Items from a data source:
+--

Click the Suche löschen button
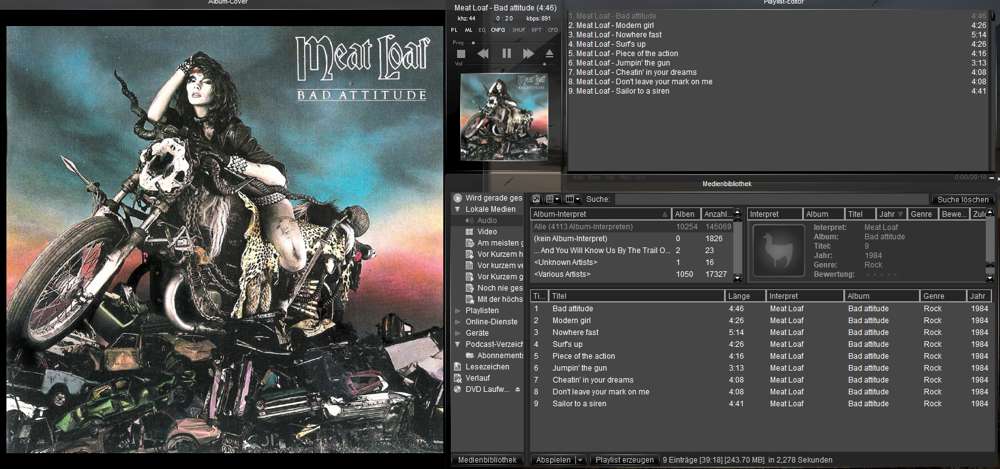The height and width of the screenshot is (469, 1000). pos(961,199)
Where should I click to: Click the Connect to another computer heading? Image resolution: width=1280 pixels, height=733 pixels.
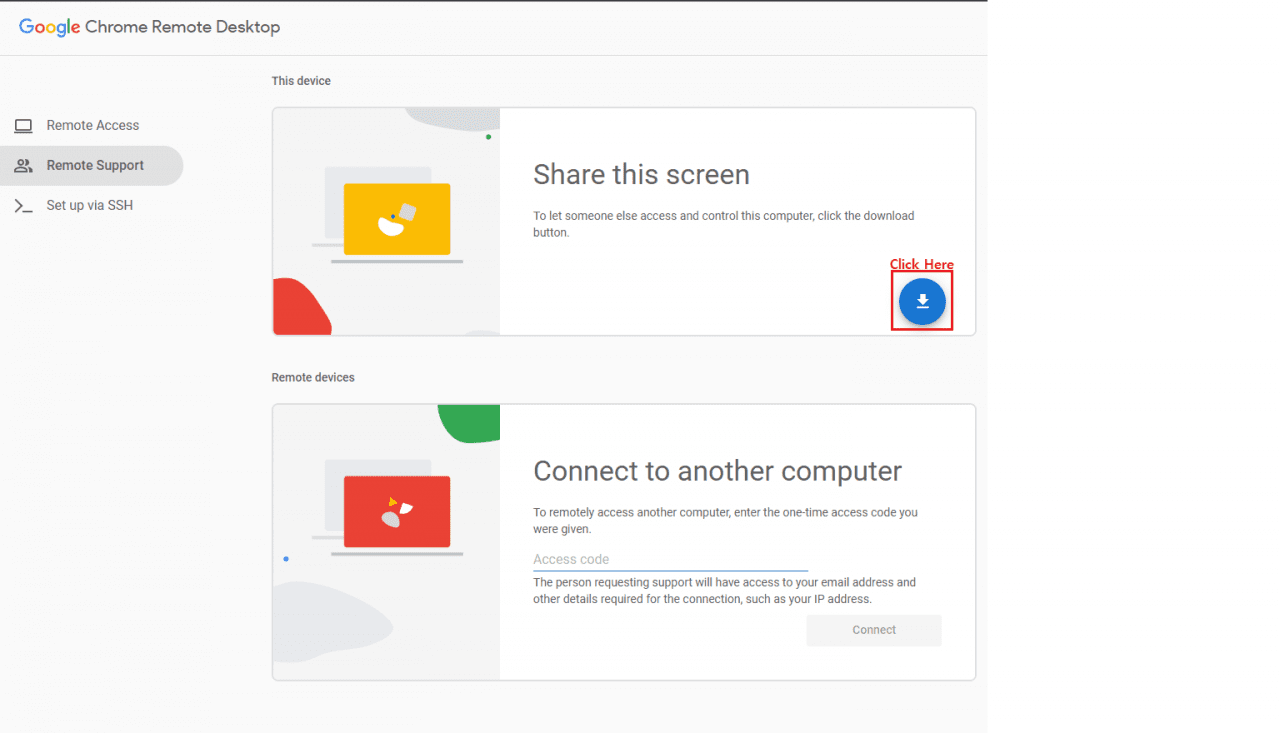tap(718, 471)
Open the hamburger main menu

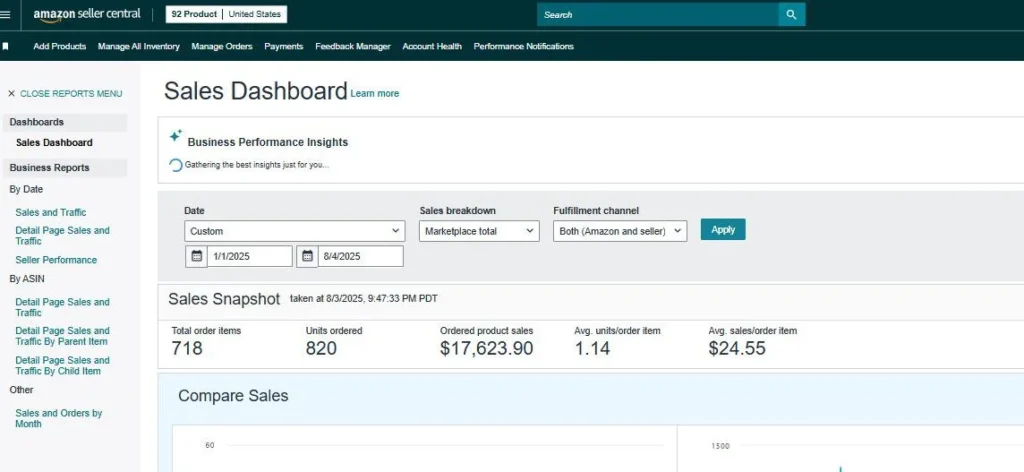[x=7, y=15]
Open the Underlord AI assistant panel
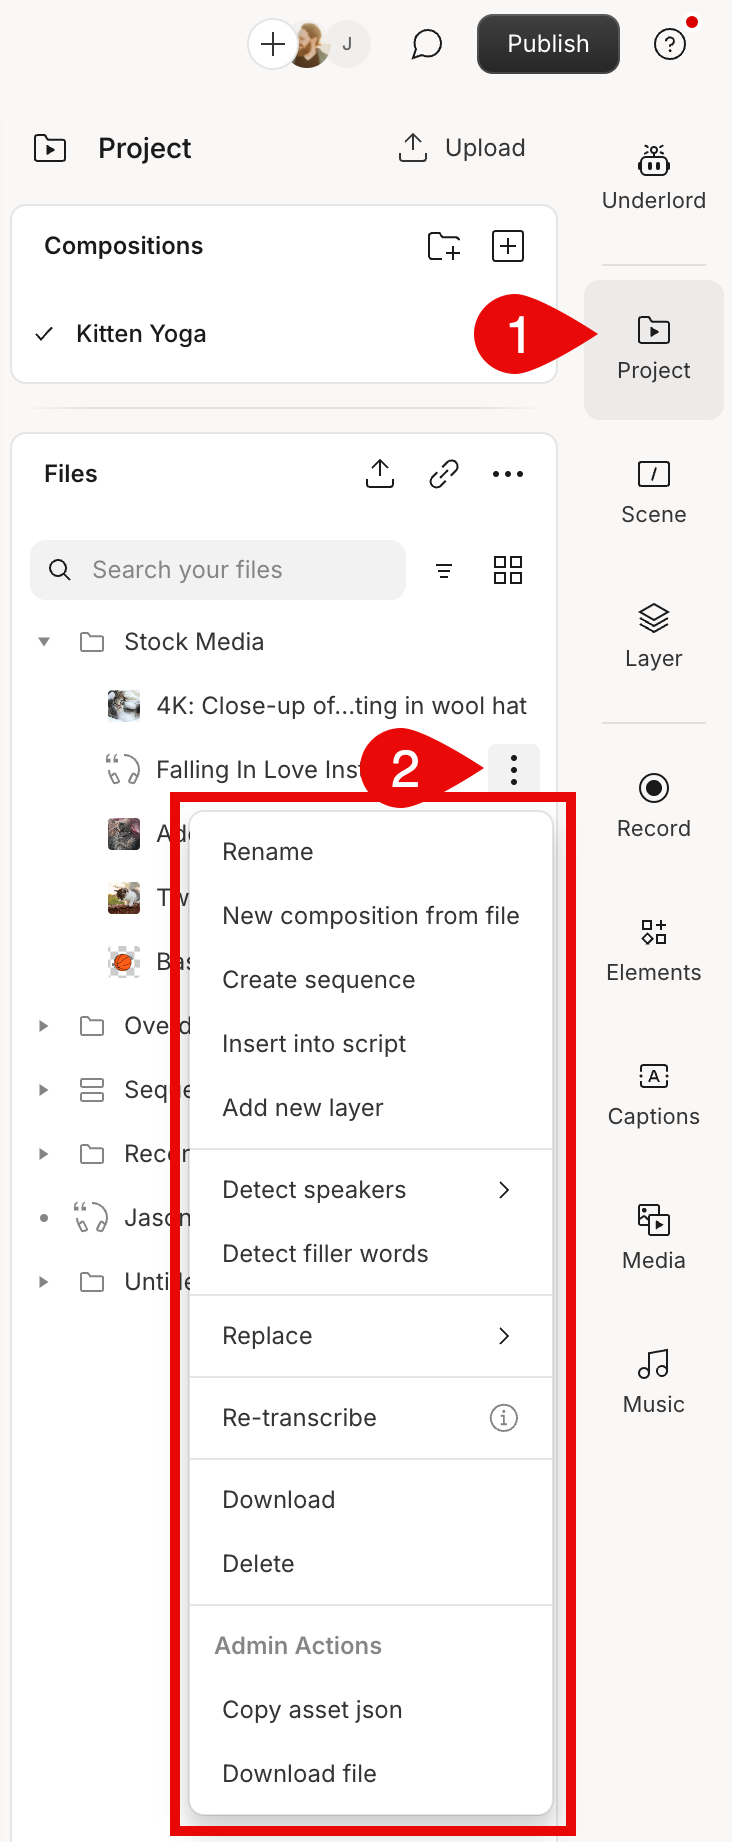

+--

**TASK ITEM**
Restate the data word for word without pictures.

**TASK RESULT**
Click the Suche löschen button
The height and width of the screenshot is (469, 1000). pos(961,199)
Where should I click to: Click the Connect to another computer heading? Image resolution: width=1280 pixels, height=733 pixels.
tap(718, 471)
Open the hamburger main menu

[x=7, y=15]
Open the Underlord AI assistant panel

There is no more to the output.